False Claims Act and Self Auditing
Identifying and reporting fraud, waste and abuse is everyone’s responsibility. Health Partners Plans takes this very seriously and holds all employees, members and providers accountable for reporting all concerns of fraud, waste and abuse.
Providers in our network are responsible for auditing themselves and reporting any findings that would have resulted in an overpayment or underpayment to them.
For more information on self-auditing protocols:
False Claims Act
The False Claims Act is the single most important tool U.S. taxpayers have to recover the billions of dollars stolen through fraud by U.S. government contractors, including Medicare and Medicaid providers, every year. Under the False Claims Act, those who knowingly submit or cause another person or entity to submit false claims for payment of government funds are liable for three times the government’s damages plus civil penalties of $10,957 to $21,916 per false claim.
You can call the following numbers to report Medicare or Medicaid fraud or suspicious activity:
- Health Partner Plans SIU Hotline: 1-866-HP-SIU4U (1-866-477-4848)
- CMS Medicare Hotline: 1-800-MEDICARE (1-800-633-4227)
- Department of Human Services Medicaid Hotline: 1-866-379-8477
Qui Tam Whistleblower Provisions
The False Claims Act contains qui tam, or whistleblower, provisions.

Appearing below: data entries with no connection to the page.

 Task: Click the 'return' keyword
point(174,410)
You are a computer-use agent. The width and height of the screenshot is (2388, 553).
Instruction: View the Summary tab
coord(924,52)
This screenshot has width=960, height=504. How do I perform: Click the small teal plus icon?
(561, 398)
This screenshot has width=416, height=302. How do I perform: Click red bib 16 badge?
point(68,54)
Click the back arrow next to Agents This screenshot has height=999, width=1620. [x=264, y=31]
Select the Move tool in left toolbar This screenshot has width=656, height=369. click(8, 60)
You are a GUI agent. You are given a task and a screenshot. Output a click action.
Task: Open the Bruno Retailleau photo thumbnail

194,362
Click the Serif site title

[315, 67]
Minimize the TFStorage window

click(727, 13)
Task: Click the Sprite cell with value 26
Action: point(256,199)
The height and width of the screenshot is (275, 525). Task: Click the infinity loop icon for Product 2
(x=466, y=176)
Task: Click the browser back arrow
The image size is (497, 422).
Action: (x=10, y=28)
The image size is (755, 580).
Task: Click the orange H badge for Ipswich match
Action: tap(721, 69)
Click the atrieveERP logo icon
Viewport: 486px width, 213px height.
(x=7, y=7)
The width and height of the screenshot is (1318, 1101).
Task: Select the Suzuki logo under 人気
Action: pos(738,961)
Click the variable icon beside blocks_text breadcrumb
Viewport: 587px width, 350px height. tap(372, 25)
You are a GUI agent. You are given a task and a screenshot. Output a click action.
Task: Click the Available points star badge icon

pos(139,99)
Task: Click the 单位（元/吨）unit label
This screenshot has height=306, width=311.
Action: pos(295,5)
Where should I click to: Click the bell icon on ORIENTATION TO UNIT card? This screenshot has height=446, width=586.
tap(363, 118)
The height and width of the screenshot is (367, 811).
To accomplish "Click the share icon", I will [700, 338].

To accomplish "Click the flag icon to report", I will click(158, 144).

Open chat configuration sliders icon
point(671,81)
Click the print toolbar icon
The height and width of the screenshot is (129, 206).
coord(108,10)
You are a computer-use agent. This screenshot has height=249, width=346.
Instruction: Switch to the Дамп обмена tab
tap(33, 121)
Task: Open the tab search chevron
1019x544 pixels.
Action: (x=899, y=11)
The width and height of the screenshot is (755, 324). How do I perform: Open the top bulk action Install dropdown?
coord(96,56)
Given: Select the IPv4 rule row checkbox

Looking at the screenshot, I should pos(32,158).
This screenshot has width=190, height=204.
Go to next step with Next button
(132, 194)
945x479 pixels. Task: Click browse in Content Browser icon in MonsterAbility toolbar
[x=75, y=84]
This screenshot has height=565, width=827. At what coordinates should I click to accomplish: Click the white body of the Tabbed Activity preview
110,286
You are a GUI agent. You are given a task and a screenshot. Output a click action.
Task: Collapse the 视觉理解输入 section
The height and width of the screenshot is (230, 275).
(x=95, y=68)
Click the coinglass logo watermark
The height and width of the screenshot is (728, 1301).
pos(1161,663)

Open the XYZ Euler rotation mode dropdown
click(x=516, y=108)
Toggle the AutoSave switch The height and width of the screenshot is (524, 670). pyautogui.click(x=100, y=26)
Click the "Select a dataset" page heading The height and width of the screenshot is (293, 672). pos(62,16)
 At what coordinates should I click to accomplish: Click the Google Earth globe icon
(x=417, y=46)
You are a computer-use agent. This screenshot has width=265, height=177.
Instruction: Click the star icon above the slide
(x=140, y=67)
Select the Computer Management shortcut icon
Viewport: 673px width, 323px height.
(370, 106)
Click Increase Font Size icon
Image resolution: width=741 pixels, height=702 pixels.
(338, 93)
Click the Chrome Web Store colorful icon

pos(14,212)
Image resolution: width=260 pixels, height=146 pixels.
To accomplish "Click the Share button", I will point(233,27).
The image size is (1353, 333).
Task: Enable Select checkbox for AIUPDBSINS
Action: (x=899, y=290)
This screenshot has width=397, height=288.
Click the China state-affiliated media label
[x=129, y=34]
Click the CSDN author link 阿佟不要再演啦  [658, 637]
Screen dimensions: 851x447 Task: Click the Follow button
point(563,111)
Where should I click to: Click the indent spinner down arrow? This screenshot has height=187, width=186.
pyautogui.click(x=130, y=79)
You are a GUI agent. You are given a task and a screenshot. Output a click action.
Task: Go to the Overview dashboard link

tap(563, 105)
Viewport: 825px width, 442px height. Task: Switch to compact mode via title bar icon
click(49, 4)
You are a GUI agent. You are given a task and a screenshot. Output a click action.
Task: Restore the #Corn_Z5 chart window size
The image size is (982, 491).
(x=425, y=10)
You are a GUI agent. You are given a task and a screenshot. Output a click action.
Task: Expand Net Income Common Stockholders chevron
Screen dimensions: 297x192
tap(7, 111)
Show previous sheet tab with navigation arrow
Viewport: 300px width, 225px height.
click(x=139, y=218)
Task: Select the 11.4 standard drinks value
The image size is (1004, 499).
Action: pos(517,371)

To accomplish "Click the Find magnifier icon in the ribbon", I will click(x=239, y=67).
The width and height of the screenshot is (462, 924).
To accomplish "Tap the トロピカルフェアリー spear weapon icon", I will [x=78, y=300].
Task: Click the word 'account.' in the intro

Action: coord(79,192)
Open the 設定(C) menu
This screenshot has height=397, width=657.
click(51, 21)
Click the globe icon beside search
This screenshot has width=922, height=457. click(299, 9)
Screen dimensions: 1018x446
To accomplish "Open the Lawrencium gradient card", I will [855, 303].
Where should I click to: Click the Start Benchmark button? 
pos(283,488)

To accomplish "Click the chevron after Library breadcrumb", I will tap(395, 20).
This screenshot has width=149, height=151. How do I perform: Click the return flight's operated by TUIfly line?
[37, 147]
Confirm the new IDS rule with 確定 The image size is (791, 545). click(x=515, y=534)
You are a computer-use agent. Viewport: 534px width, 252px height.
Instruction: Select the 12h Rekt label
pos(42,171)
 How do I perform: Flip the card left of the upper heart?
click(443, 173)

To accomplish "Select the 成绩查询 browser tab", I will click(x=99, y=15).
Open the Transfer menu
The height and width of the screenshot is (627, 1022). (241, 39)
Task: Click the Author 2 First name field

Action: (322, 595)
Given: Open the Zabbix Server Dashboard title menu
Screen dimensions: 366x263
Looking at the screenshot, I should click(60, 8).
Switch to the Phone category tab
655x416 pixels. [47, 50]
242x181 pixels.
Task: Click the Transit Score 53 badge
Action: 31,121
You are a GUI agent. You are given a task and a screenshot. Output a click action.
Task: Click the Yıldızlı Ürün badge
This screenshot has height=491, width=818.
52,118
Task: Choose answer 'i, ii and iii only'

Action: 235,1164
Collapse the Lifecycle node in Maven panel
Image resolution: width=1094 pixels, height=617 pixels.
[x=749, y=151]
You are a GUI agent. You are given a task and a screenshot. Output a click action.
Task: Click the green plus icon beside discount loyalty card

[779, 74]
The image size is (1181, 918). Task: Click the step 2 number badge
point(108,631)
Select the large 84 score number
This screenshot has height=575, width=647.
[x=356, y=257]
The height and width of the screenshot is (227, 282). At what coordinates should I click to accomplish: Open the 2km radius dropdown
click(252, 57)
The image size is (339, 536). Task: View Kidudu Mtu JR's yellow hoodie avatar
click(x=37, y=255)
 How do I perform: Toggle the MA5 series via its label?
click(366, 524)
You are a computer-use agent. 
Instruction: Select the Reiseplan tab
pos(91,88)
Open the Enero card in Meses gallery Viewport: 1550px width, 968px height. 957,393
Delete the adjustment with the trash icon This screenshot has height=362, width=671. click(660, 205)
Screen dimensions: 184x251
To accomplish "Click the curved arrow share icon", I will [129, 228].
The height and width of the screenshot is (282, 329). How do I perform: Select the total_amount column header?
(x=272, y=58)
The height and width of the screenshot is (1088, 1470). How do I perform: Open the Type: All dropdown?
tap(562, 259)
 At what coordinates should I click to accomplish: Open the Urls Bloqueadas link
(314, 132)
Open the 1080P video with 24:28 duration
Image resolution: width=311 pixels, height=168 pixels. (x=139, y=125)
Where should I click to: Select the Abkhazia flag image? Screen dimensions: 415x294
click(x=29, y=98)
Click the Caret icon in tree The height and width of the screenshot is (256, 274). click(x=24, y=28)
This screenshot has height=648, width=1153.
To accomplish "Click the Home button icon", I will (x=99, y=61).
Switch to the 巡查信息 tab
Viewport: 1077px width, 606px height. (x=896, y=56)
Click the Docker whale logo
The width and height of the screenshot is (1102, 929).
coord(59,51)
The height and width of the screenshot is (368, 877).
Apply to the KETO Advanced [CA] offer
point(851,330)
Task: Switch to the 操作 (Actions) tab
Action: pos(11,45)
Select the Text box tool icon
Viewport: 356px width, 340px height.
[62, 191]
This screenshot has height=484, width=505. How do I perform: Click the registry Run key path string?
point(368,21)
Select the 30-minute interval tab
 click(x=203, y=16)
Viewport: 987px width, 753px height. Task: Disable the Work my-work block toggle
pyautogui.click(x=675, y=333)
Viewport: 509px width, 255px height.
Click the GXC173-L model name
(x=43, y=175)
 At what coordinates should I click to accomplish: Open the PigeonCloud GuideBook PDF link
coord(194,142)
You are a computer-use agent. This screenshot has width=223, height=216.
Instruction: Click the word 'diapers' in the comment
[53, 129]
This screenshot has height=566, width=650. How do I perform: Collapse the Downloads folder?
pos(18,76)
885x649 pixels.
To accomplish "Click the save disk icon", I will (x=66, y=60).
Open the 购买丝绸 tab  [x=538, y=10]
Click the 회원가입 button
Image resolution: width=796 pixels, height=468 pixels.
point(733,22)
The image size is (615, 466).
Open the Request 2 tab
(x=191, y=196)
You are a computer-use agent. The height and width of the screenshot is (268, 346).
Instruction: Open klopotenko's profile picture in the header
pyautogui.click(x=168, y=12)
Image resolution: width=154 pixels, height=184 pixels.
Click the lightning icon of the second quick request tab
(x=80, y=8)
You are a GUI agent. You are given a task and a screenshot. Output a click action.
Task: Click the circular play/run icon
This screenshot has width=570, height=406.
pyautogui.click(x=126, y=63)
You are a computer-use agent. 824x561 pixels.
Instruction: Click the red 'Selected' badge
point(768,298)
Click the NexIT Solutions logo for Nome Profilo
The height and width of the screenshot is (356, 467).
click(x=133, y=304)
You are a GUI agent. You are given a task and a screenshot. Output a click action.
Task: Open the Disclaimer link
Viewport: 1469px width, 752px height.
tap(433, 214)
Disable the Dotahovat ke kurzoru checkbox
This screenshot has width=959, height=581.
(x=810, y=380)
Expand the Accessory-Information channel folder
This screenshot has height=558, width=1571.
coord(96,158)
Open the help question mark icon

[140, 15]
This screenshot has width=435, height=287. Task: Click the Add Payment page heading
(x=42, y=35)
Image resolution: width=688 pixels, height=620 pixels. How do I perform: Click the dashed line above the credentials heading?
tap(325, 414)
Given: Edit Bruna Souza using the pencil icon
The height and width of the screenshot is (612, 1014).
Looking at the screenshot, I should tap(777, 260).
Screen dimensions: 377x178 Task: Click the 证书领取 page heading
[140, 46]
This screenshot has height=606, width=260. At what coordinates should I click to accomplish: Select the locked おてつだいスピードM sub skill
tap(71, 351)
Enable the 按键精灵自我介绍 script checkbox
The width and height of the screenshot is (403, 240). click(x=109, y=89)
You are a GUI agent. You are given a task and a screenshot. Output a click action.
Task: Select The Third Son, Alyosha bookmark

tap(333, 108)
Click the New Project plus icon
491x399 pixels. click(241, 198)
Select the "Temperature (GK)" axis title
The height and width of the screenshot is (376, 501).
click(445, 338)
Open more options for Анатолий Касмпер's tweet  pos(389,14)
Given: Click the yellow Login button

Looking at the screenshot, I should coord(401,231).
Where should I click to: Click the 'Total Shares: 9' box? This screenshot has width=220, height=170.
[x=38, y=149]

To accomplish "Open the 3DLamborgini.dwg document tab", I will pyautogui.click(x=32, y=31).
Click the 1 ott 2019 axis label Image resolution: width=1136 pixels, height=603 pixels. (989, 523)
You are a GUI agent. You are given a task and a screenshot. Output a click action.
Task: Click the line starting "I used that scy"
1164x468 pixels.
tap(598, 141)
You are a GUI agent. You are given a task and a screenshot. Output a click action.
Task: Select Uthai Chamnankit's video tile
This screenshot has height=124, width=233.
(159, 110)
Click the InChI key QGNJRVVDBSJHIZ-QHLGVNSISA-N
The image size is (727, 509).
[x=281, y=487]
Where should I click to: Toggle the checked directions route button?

Qui tam is a unique mechanism in the law that allows citizens with evidence of fraud against government contracts and programs to sue, on behalf of the government, in order to recover the stolen funds. In compensation for the risk and effort of filing a qui tam case, the citizen whistleblower or "relator" may be awarded a portion of the funds recovered, typically between 15 and 25 percent. A qui tam suit initially remains under seal for at least 60 days during which the Department of Justice can investigate and decide whether to join the action.
The False Claims Act Employment Protections:
If an employee is fired, demoted, harassed, or otherwise discriminated against for filing a False Claims Act suit, the law provides for reinstatement, double back pay, and compensation for special damages, including litigation costs and reasonable attorneys’ fees.
Affordable Care Act Expansion of the False Claims Act
Under the Affordable Care Act, violations of the Anti-Kickback Statute are per se violations of the False Claims Act. This means even unintentional violations of the statute can be grounds for fraud liability. Among other examples, deliberate ignorance no longer can be claimed, nor do providers have the ability to argue that they did not have the requisite intent to commit fraud. In addition, overpayments must be reported and returned to CMS within 60 days of identification.